__EXTRACTED MATERIAL__.
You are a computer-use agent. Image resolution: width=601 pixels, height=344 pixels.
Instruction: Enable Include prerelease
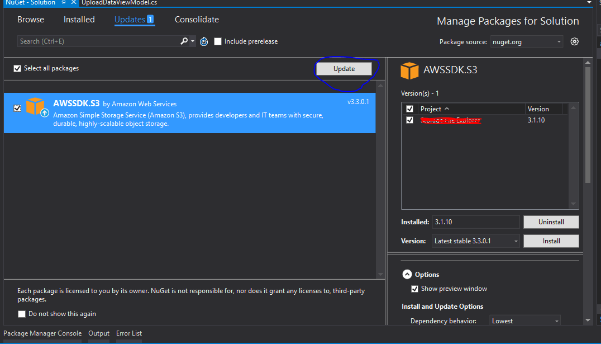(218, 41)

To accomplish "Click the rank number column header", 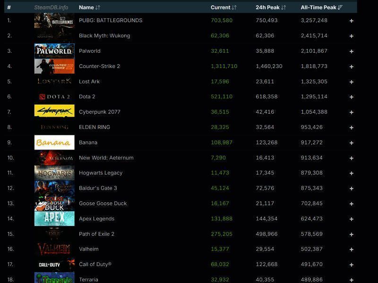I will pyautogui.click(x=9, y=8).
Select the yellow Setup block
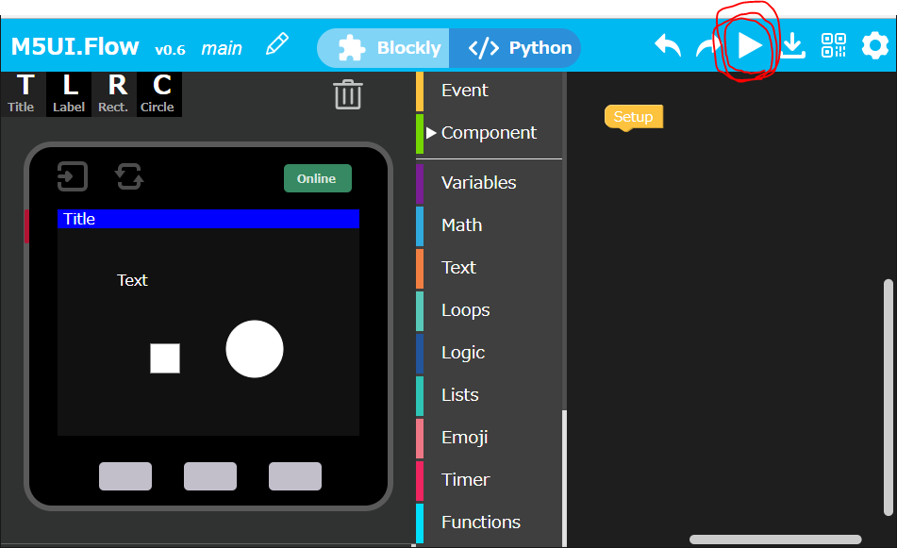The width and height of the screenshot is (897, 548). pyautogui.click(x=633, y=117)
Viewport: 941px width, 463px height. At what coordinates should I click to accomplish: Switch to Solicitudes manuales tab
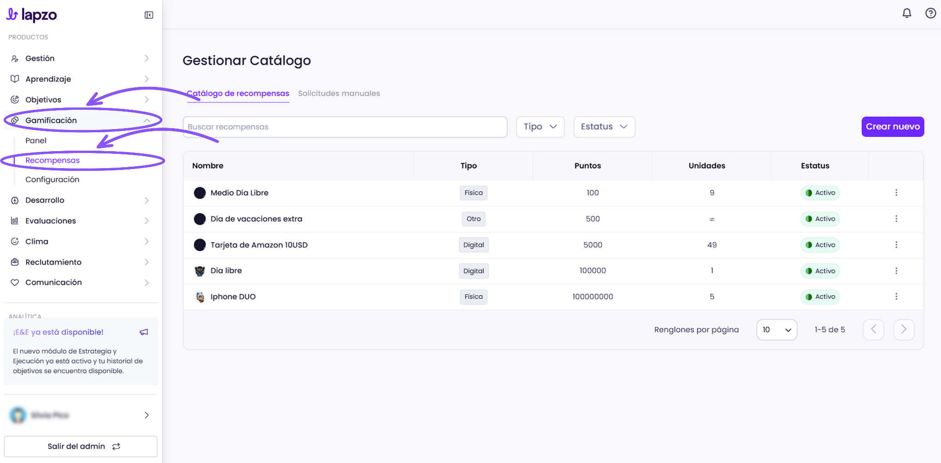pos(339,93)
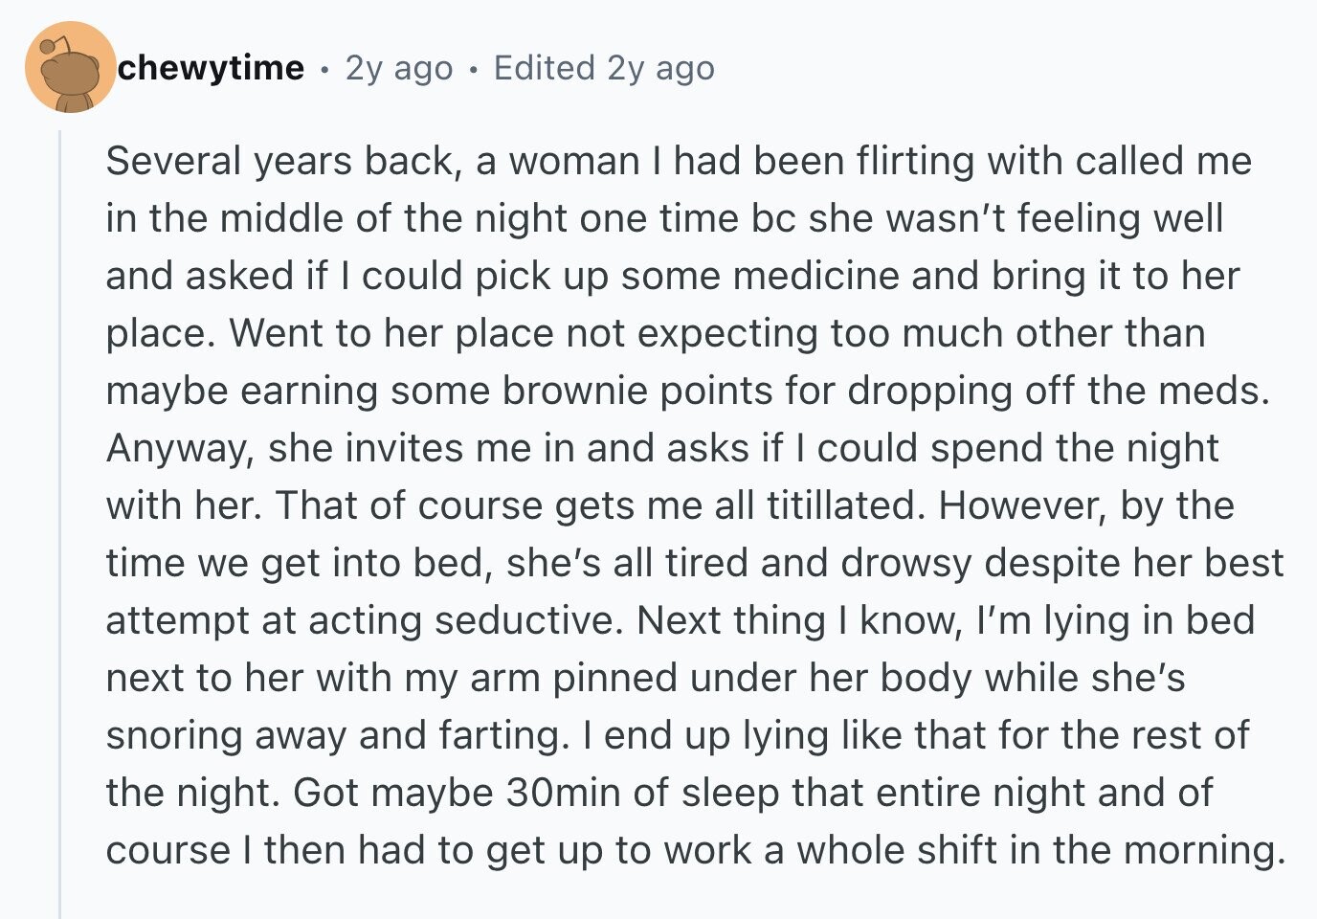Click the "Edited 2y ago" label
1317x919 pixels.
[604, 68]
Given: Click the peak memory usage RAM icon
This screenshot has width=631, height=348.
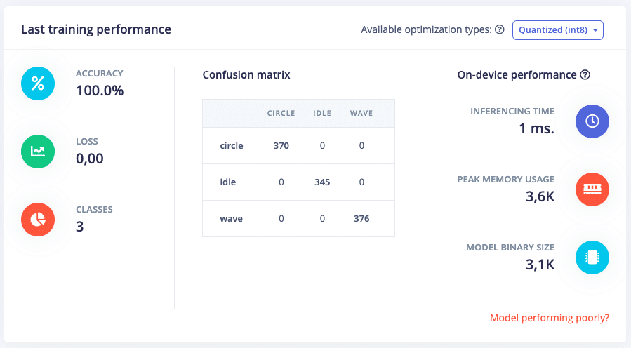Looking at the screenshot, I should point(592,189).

==

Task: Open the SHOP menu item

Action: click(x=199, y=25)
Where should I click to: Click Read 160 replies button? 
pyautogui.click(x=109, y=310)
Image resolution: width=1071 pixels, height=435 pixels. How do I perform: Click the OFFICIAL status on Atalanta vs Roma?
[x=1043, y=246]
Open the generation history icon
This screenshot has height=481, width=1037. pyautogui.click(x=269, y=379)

__PROMPT__. List every line in the listing above that contains the word "Open".

__PROBLEM SOLUTION__.
Task: Open the SHOP menu item
Open the generation history icon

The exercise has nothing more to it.